“Magician: The Astonishing Life and Work of Orson Welles” opens today and this weekend around the country. Chuck Workman, better known for his own astonishing archival projects, made the film about genius Welles because- -he had to, that’s all. Chuck, if you don’t know, edits all the clip packages for the Oscars, edits the Academy Awards show, and makes his own films. He’s the Citizen Kane of clips. (I don’t know what that means but it sounds good.)

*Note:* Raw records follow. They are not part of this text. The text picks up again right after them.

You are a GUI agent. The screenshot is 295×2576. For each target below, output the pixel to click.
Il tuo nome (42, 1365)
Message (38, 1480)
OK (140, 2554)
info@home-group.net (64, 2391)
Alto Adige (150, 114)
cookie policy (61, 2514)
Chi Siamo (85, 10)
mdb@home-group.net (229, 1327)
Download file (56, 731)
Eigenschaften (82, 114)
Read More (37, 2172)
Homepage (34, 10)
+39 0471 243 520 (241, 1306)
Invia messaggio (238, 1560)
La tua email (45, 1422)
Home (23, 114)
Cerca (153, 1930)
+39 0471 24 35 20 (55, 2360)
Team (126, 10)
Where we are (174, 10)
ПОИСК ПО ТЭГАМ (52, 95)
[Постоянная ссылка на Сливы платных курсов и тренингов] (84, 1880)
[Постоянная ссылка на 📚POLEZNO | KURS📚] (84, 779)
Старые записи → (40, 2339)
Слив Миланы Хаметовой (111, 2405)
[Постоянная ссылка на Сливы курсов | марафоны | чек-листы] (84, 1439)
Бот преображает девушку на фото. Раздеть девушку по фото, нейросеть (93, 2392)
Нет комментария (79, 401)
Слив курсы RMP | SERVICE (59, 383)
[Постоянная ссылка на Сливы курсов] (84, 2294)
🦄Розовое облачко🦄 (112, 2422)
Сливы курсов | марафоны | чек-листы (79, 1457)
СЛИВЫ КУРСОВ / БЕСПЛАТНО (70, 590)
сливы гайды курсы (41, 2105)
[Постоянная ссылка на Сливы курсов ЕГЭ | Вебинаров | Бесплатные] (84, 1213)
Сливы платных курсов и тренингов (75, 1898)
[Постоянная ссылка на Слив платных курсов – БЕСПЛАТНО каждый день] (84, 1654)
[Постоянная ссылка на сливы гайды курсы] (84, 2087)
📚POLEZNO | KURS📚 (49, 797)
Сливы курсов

“Magician,” like “Red Army” and a few others, didn’t make the Oscar shortlist this year. But it’s more than well-worth seeing. Welles died in the mid-80s. He seemed old then and seems old now. He’s mythic. That’s why it’s surprising to know his daughter, Chris Welles, is 76 and has lived in downtown Manhattan for 40 years. Welles had three girls, each with a different wife. His second daughter, by Hollywood icon Rita Hayworth, died a few years ago. His other living daughter, Beatrice, I gather lives in Europe and is not happy about “Magician.” (She couldn’t control it. That’s what makes it a documentary.)
But she should be. There’s nothing derogatory about her mother. Workman simply tells Welles’ story. The director was 26 and new to Hollywood when he made his first film, “Citizen Kane.” Imagine that his first film is considered the greatest cinematic achievement of all time. Now what? Welles battled excesses, battled himself, and the studios for the rest of his life.
The fact is, he was a genius, outsized and well beyond anything we have today. “Magician” is kind of a must-see for anyone interested in film. It’s incredibly entertaining, and fills in some major blanks — this is stuff than can’t be found on Wikipedia.